Она не обманула, я даже не почувствовал боли. Мила трудилась надо мной, теперь ее лицо переполняли сосредоточенность и напряженная концентрация. Лишь пару раз она отвлекалась, бросала на меня быстрый взгляд, как бы проверяя, жив ли, не страдаю ли чрезмерно, и, убедившись, что не страдаю, бросив мимолетную, почти дежурную улыбку, тут же возвращалась к своей тщательной, филигранной работе.
Да и в травматологии меня обслужили по высшему разряду – быстро, профессионально осмотрели, подтвердили, что с глазом все в порядке, а вот переносица сломана. Дали заключение, у них, похоже, процесс был налажен и выверен до мелочей. Милочка, конечно же, всюду ходила со мной, проводила без очереди, стояла рядом, как бы на страже, подтверждая мой сильно блатной статус.

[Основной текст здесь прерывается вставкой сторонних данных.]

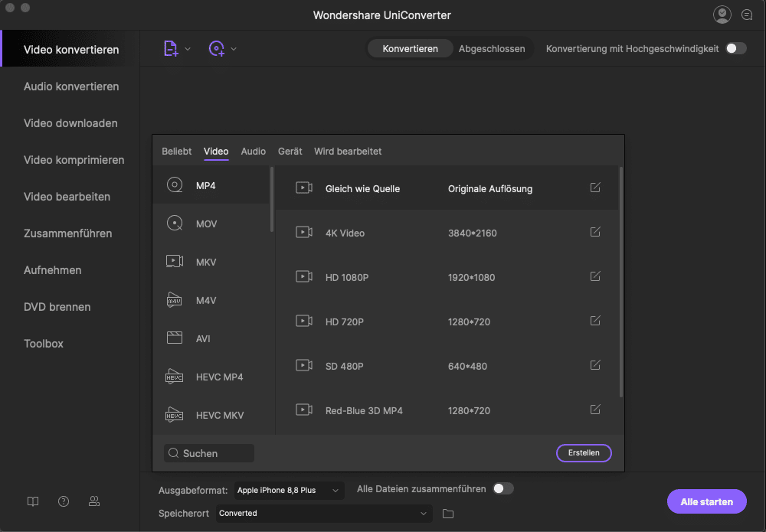This screenshot has width=766, height=532.
Task: Click the load DVD disc icon
Action: 217,48
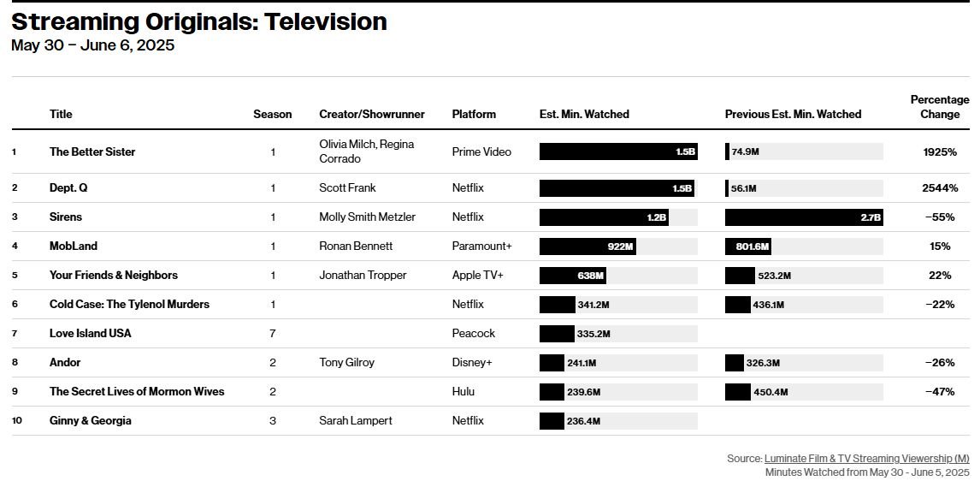Click the Creator/Showrunner column header
Viewport: 980px width, 481px height.
372,114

Часа через два мы снова оказались в ее кабинете. Уже начало смеркаться, минут двадцать-тридцать, и станет совсем беспросветно темно.
– Так я сегодня и не поработала, – заключила врач Гессина с заметным сожалением. Но я себя виноватым не почувствовал.

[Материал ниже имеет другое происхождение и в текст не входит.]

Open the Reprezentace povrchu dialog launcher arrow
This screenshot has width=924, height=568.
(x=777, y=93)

– Ты же оперировала утром.
– Я еще и наукой должна заниматься. У меня всего восемь часов в неделю на науку.
– Да ладно, зато новый опыт обрела. – Она взглянула на меня с удивлением. – Кабинет свой медицинский размочила, – произнес я чересчур жизнерадостно.
– А-а-а… – спохватилась она. – Тоже мне опыт.
– Будешь тут сидеть, работать и вспоминать, – понадеялся я.
– Правда, – она помедлила, – вспоминать буду. – Снова подошла вплотную и на этот раз поцеловала меня, вернее, лишь дотронулась губами до губ.
Вопрос, куда ехать, решился сам по себе. На Ленинском она покормила меня обедом, мы выпили немного, потом, обнявшись, лежали на диване перед включенным телевизором, трогали друг друга, радуясь прикосновениям, – счастливая молодая пара во время вечернего отдыха. Вскоре, правда, от телевизора отвлеклись, стали заниматься любовью, совсем не так, как в кабинете, совсем по-другому, медленно, томительно, теперь уже растягивая время до невообразимых, не существующих в обычной жизни форм. И уже ближе к ночи, лежа в кровати, перед сном снова занимались любовью.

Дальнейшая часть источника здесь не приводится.